* _Exercise aim_:
Only the lines that include "bubble" should be copied from the data below.

* _Information given_:

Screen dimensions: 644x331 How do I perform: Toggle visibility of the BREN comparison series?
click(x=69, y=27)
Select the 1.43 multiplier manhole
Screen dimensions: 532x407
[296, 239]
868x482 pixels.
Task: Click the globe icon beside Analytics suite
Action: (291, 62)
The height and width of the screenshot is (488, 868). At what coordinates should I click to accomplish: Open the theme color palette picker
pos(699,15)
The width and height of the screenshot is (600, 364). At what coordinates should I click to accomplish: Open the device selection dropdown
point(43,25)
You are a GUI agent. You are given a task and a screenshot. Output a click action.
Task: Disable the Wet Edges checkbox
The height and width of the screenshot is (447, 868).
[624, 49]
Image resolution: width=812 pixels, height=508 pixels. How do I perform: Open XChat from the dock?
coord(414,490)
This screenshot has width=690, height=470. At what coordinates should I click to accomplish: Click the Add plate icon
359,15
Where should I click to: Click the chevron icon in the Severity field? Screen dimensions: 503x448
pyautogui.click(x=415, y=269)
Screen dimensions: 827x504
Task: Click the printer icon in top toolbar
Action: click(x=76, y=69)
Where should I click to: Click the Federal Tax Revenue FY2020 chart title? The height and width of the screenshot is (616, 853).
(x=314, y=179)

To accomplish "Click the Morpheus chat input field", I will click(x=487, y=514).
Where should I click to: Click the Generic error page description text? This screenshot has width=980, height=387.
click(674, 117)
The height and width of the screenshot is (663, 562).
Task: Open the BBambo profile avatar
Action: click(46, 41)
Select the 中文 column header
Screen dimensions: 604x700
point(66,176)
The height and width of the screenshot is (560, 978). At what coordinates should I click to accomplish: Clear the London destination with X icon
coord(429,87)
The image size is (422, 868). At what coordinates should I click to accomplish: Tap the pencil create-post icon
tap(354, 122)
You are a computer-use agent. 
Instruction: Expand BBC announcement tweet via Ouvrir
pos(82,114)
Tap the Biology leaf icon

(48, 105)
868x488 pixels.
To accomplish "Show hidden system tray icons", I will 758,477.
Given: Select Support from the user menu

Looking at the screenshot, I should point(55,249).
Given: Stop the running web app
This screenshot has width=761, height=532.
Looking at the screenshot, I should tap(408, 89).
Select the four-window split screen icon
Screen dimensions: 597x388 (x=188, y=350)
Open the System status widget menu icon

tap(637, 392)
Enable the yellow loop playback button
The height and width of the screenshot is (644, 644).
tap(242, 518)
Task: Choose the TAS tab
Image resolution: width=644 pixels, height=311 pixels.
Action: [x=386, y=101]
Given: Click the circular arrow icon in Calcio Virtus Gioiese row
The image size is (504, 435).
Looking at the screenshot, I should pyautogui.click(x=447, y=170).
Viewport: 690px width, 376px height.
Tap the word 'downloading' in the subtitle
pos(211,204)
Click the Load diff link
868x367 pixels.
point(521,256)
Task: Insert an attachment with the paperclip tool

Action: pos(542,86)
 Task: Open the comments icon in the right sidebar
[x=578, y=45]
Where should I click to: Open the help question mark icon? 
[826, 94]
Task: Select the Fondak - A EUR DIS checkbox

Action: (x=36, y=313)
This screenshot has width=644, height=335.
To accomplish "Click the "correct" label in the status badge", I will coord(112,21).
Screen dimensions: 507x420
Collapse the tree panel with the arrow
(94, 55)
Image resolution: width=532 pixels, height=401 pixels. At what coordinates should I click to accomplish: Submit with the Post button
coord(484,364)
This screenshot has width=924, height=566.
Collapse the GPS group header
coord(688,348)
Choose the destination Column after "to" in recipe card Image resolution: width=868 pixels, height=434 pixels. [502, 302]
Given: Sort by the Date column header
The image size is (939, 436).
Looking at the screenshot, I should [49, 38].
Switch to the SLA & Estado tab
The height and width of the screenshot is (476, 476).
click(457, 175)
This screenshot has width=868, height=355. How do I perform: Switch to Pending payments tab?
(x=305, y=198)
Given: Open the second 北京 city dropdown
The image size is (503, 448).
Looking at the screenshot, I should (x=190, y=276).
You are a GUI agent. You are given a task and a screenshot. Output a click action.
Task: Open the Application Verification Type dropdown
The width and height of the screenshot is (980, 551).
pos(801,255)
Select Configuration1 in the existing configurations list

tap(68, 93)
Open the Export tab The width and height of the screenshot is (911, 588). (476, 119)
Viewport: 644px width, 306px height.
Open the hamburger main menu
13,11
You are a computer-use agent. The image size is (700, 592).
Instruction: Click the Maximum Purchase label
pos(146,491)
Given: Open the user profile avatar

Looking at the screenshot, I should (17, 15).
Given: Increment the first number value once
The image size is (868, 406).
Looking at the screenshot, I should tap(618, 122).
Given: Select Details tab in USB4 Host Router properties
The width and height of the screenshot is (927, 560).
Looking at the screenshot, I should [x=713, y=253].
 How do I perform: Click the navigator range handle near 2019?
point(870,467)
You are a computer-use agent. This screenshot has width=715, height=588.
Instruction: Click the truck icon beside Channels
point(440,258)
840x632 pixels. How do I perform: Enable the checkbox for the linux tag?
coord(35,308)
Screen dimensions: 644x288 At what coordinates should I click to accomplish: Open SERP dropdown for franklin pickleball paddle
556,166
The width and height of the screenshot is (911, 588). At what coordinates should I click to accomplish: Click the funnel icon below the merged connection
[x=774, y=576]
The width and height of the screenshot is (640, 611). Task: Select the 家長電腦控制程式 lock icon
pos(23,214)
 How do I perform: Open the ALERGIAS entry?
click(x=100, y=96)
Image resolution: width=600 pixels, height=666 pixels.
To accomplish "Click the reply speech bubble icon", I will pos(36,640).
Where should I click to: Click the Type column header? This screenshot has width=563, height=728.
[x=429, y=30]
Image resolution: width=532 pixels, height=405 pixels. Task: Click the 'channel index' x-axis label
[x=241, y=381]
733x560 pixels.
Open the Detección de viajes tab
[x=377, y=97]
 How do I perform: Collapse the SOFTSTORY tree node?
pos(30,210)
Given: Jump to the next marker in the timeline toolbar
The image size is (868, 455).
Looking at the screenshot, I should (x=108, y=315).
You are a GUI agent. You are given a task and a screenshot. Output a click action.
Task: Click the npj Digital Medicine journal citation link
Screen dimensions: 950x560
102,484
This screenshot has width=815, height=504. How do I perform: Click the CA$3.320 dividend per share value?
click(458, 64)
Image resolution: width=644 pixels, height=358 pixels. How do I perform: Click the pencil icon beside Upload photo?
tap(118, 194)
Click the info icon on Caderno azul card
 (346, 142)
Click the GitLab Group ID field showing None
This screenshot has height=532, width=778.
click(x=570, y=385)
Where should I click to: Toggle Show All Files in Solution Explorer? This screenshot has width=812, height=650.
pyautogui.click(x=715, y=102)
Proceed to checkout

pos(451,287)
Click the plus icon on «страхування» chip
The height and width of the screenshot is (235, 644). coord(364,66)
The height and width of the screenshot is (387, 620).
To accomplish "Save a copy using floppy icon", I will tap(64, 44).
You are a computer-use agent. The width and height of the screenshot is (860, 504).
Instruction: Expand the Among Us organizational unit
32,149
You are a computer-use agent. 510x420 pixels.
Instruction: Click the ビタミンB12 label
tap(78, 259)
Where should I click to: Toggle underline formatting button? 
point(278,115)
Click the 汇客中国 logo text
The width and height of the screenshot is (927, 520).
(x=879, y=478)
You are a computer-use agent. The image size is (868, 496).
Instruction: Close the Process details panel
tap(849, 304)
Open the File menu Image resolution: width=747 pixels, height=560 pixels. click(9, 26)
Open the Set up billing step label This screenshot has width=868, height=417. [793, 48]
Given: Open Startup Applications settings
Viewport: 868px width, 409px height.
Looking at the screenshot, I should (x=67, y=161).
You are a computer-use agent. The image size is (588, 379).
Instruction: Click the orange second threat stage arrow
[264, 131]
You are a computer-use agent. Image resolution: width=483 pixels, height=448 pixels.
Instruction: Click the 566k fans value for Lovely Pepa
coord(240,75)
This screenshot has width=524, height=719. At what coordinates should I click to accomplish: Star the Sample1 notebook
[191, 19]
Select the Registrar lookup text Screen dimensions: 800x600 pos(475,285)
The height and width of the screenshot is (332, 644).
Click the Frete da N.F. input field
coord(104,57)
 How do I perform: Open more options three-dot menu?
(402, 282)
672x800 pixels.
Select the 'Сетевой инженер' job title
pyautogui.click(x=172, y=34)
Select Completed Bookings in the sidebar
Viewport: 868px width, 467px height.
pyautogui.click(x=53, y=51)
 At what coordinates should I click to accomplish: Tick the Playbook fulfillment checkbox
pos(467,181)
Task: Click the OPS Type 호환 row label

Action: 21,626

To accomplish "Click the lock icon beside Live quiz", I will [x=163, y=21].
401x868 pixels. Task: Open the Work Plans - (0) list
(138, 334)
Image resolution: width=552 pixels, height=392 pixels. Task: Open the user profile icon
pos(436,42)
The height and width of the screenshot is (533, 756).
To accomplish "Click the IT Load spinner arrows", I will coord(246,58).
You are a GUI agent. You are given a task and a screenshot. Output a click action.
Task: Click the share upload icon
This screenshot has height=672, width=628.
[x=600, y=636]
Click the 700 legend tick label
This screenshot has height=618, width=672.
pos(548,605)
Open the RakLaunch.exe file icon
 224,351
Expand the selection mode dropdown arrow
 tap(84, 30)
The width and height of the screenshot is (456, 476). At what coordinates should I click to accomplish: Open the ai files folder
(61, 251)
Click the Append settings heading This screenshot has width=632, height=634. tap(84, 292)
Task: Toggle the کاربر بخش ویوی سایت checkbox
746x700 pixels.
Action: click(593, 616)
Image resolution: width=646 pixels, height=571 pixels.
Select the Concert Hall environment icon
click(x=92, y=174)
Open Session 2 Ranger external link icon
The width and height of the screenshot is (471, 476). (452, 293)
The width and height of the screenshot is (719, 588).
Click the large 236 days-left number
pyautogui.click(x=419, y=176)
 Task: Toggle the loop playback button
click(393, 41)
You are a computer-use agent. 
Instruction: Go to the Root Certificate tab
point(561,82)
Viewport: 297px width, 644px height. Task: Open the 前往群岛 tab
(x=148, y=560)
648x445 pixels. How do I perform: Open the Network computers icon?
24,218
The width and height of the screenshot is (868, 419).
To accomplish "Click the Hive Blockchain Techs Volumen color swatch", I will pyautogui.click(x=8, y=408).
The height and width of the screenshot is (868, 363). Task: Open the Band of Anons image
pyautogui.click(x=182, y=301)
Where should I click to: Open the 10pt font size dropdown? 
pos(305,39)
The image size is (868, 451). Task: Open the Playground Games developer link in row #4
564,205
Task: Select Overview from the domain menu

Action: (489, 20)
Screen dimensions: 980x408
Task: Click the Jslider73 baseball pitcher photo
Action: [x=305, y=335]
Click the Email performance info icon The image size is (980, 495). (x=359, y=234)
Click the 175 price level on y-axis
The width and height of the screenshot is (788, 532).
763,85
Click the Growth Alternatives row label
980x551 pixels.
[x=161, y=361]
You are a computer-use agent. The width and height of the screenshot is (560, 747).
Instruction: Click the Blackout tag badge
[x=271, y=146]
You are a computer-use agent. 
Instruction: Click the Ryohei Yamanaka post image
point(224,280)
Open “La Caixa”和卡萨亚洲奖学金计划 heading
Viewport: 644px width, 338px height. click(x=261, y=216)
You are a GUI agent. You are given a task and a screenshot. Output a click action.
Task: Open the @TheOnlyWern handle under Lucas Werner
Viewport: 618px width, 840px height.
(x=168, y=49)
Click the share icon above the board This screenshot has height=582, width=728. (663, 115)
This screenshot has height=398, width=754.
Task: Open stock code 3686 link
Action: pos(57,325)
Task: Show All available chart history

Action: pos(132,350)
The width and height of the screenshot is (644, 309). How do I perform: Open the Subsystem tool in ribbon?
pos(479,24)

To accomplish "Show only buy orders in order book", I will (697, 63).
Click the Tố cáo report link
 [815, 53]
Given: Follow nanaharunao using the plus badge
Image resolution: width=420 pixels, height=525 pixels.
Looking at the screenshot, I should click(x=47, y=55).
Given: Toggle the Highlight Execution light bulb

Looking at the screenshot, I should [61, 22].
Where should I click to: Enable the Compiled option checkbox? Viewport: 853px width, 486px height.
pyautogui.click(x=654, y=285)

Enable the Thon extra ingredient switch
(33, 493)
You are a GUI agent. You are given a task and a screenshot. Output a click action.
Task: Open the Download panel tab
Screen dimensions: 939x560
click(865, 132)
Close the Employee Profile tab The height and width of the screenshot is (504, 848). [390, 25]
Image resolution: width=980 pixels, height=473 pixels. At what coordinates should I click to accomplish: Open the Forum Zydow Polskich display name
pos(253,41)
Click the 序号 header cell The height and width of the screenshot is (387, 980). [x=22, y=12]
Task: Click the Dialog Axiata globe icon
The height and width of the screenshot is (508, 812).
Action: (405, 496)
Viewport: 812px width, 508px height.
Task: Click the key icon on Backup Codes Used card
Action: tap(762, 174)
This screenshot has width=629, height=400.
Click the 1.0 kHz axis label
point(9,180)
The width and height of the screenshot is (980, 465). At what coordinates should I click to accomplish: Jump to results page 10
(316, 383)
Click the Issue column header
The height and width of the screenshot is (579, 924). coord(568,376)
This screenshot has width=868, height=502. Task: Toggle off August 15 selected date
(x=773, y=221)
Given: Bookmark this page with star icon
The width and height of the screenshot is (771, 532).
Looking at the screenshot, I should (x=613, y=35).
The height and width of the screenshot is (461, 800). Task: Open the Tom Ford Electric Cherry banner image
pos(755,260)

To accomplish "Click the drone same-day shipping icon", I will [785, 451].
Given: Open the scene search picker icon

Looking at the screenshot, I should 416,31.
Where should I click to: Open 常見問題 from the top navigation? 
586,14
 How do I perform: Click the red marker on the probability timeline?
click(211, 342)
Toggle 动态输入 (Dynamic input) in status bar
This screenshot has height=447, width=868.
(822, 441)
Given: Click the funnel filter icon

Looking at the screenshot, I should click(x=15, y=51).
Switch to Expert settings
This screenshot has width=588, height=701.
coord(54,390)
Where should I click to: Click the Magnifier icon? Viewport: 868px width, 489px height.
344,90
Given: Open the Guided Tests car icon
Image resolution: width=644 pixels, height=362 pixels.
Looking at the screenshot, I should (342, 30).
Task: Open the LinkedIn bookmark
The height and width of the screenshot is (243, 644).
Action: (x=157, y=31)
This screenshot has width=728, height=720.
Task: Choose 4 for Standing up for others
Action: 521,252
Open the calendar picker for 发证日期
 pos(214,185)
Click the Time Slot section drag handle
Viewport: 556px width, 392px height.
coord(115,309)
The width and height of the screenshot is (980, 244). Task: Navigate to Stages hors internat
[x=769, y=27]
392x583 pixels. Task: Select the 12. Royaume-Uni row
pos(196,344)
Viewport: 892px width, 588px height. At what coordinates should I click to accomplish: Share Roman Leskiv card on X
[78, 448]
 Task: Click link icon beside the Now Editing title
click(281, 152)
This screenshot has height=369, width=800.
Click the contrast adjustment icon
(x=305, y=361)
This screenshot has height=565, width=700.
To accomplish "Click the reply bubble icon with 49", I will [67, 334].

* _Response_:
To accomplish "Click the reply speech bubble icon", I will pos(36,640).
To accomplish "Click the reply bubble icon with 49", I will [67, 334].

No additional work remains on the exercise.